-- Artist statement
Around 700,000 international students from China study around the world every year. With the 6 percent annually increasing number, Chinese students have become a unique community in many Western countries. In early 2020, I travelled across Canada and around the world to take portraits for Chinese international students. In every city I've been to, I built the simple red curtain studio set up to create visual consistency. Before the portrait session, I asked each student three questions: your impression of the city you live in, how your Chinese identity directly or indirectly affects your relationship with the local culture, and what it means to be Chinese.
Bearing these questions in mind, my initial intention was to defy the stereotypes and debunk the concepts of essentialism. However, this approach only reveals the surface of the complexity between the two cultures. By putting together the handwriting and the portraits of the students, these images attempt to show not only the personal history and human agency but also the psychological transition during their stay in the adopted homelands. As the project progresses, I hope the portraits offer an in-depth cultural understanding and multifaceted perspectives, reflecting the East and West's economic and power dynamics.

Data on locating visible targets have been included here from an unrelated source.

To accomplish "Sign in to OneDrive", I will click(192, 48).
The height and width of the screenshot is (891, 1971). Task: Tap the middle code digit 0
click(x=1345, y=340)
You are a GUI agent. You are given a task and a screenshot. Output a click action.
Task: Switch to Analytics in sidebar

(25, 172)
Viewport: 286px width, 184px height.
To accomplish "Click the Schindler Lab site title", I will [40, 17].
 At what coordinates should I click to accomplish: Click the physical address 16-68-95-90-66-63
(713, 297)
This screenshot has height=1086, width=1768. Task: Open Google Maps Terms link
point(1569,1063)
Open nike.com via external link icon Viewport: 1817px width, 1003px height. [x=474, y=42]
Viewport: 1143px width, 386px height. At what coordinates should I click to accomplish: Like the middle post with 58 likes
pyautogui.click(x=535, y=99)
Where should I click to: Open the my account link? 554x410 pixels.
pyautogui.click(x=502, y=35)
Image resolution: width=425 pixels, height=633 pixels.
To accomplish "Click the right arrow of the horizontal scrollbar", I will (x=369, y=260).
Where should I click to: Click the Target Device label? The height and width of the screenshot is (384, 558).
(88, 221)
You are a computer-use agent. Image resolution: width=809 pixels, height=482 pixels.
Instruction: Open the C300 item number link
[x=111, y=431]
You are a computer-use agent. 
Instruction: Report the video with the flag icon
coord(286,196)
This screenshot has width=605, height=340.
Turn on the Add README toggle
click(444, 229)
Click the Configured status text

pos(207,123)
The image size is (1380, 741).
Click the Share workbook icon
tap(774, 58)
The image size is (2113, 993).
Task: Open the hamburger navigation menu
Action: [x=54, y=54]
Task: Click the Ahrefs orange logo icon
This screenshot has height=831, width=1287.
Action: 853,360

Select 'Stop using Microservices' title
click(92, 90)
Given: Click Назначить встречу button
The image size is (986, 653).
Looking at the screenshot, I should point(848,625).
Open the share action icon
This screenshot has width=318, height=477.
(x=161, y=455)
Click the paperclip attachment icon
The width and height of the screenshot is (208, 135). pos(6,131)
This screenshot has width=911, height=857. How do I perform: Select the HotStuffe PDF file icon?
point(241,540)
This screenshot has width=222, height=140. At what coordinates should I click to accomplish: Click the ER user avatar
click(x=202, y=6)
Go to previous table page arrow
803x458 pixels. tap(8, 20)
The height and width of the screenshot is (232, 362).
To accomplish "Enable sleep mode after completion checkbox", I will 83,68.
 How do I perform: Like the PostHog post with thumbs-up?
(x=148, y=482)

Guoman Liao is a Chinese photographer currently based in Montreal, Canada. He started taking photographs when he was studying sociology at University in 2011. He initially went out into the streets taking portraits and later developed the interest for fashion photography, while drawing inspiration from medieval paintings, sculptures, and vintage films. His interest in exploring the physical and abstract materials involved in photography allows him to examine the medium’s reproducing nature, evidentiary function, and the sensory relation between text, imagery, and various media. Through his artistic practice, the everyday mundane and Chinese cultural relation to the West are the recurring themes in his work.